Les batailles informationnelles entre les acteurs s’emballent
Même si la solution repose aujourd’hui sur une décision politique, les « anti-néonicotinoides » lancent une campagne informationnelle visant à influencer les acteurs décisionnels européens.
Greenpeace publie un rapport en avril 2013 « Le déclin des abeilles : Analyse des facteurs qui mettent en péril les pollinisateurs et l’agriculture en Europe ». Le rapport nomme et incrimine les insecticides et fabricants (Bayer-Syngenta-Basf...). Le 17 avril 2013, des militants de Greenpeace escaladent le siège de Syngenta en Suisse avec une bannière de 20 mètres de haut et qui stipule : « Syngenta pesticides Kills-bees ». Des méthodes identiques sont utilisées par Greenpeace le 26 avril au siège de Bayer. Avec le double objectif d’influencer la ministre fédérale de l’agriculture (Allemande) Madame Aigner en passant par la pression de l’opinion publique. L’organisation cybermilitante AVAAZ appelle le 19 avril sur son site à signer une pétition « Europe : Bannir les tueurs d’abeilles ». Le CEO (Corporate Europe Observatery) publie le 11 avril 2013 un article visant à démontrer les méthodes agressives de lobbying de Syngenta. L’association des apiculteurs allemands DBIB (représenté par Deutscher Berufs) lance une pétition via le site change.org à destination toujours de Madame Aigner prise en étau entre les protecteurs des abeilles et les puissances industrielles.
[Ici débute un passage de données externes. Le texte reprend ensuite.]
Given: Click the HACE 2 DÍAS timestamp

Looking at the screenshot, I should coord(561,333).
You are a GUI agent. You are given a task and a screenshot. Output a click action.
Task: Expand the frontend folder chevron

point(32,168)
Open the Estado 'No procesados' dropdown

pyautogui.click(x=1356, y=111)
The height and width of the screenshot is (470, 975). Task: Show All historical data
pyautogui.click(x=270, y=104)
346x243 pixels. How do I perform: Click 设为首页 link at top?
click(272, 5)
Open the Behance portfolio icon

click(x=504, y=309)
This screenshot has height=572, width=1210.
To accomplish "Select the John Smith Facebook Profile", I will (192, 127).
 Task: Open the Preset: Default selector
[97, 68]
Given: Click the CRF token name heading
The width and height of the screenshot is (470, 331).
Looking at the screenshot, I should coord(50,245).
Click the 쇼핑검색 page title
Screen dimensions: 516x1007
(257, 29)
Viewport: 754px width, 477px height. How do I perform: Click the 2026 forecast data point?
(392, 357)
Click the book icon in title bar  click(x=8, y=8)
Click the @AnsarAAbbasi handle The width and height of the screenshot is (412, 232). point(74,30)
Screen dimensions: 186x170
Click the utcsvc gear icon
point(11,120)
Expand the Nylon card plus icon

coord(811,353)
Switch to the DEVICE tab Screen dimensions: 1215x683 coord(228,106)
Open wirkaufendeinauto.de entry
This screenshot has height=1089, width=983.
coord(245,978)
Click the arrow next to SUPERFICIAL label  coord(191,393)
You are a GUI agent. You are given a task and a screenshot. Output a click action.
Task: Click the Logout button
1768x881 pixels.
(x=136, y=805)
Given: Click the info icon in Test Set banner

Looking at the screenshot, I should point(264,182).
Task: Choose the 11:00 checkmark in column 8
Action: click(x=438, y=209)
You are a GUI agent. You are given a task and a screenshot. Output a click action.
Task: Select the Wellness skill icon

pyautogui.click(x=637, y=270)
La riposte des puissances industrielles
Pour les deux géants de l’agrochimie, Bayer et Syngenta, l’enjeu économique d’une interdiction des insecticides utilisant des néonicotinoides  se chiffre en milliard d’euros. Quelques années après la remise en question du bien-fondé des études de l’EFSA, les deux firmes se fédèrent pour contrer les attaques et donc une possible interdiction.
Syngenta répond à l’opération de Greenpeace du 17 avril 2013 par un communiqué : « la démonstration de Greenpeace sur le site de Rosental ne sauvera pas les abeilles ». La firme en profite pour énumérer les actions passées : « l’opération pollinisateur » il y a une dizaine d’années, puis la création du site plightofthebees.com. Les deux géants passent de la défensive à l’offensive avec la proposition récente du « Plan d’action pour la santé des Abeilles ». Ce projet vise à aider à débloquer l’impasse de l’UE sur la santé des abeilles, suite à l’échec d’un accord de la commission Européenne. Les firmes lancent une campagne de communication le 13 avril 2013 « les pollinisateurs et les pesticides jouent un rôle important à la ferme…tous deux aident à produire plus d’aliments par hectare ». En effet pour pallier la performance du Cruiser, les agriculteurs doivent compenser avec plusieurs passages d’insecticides foliaires pulvérisés.